Le italiane vanno al lavoro con l’emicrania, ma si sentono poco produttive.
Forte il disagio per le italiane soggette a crisi emicraniche in ufficio o all’università. Due terzi delle intervistate afferma: “Il mio capo ignora che io soffra di gravi crisi emicraniche”.
Inoltre, indipendentemente dal fatto che siano le stesse emicraniche a non superare il disagio ad affrontare la questione in ufficio e a scuola o che siano gli altri a sottovalutare la portata negativa di questa patologia, l’8% delle intervistate denuncia un atteggiamento più severo e critico nei propri confronti.
I superiori o insegnanti italiani che risultano attenti al problema sono solo il 34%, decisamente più attenti i Finlandesi (72%), tra i più sensibili anche gli Olandesi (63%) e gli Spagnoli (54%).
“L’emicrania non comporta solo costi diretti, che comprendono visite mediche, diagnosi, ricoveri, farmaci, cura e prevenzione,” – afferma Fabio Frediani, presidente AIC – “ma anche ingenti costi indiretti in termini di performance nel lavoro o nello studio”.
Ciò rappresenta una grossa limitazione per chi ne è colpito, ma anche un problema rilevante per l'intera comunità. E’ stato calcolato che per ogni singolo individuo che soffre di emicrania, tra costi diretti e indiretti, nel corso di un anno la spesa ammonta a quasi 600,00 euro.
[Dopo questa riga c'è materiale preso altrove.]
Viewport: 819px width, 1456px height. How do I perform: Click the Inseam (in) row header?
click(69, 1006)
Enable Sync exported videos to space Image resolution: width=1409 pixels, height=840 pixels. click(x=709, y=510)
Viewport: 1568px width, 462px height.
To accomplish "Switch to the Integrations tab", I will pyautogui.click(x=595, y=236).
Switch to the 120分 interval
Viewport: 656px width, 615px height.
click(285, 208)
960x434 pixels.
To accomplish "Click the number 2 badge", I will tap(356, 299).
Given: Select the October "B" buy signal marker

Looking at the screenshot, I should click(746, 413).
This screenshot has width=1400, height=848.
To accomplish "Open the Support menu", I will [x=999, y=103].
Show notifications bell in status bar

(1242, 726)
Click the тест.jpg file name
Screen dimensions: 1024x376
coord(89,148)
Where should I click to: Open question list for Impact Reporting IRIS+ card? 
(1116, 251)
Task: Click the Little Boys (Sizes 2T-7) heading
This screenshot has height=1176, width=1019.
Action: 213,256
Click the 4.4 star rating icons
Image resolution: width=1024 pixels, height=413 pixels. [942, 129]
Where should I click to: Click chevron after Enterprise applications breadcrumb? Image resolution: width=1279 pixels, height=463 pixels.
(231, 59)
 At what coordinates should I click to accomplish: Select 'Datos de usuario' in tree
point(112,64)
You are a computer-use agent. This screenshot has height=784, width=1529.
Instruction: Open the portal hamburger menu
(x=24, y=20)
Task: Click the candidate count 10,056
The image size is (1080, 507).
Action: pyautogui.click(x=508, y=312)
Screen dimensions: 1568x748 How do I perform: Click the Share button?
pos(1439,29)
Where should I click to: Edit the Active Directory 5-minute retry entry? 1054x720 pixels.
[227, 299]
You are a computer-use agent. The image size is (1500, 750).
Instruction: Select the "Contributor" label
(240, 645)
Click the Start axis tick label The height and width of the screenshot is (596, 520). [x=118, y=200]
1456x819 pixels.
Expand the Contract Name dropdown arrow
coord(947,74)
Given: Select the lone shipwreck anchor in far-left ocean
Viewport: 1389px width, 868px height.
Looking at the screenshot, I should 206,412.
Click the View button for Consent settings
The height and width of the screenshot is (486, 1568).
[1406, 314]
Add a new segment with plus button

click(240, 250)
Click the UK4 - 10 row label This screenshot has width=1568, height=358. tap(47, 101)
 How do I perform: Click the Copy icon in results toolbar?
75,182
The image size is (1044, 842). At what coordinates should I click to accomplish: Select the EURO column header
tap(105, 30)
Il costo “reale” di questa patologia pesa notevolmente sull’economia in quanto malattia tipica dell'età produttiva. Una considerevole percentuale di emicranici perde diverse giornate di lavoro l'anno e molti si recano al lavoro sotto l'effetto di analgesici, in condizioni di reale menomazione psicofisica.
Più precisamente, l’indagine MINERVA rivela che in 6 mesi il 28% delle pazienti italiane affette da emicrania ha perso giornate di lavoro/studio a causa di attacchi piuttosto forti (in linea le Svedesi col 25%, al contrario appaiono decisamente meno stacanoviste Finlandesi e Olandesi col 55%) e, nello stesso periodo di tempo, il 27% è arrivato in ritardo a scuola o in ufficio per la stessa ragione.
L’influenza negativa di questa patologia si risolve non solo in una generale riduzione di produttività, ma anche in un vero e proprio calo del rendimento: nel corso di intenso attacco d’emicranica, tre quarti delle italiane afferma di non riuscire a rendere al meglio sul lavoro come nello studio, il 78% di non essere più in grado di portare a termine quanto da loro richiesto e il 38% di non poter affrontare scadenze, riunioni importanti ed esami.
Ciò può indurre un abbassamento delle aspettative nei confronti della propria carriera proiettate nel presente - l’8% delle pazienti accusa l’emicrania di impedirgli di fare carriera - come nel futuro, il 12% teme che questa patologia pregiudicherà i futuri avanzamenti di carriera.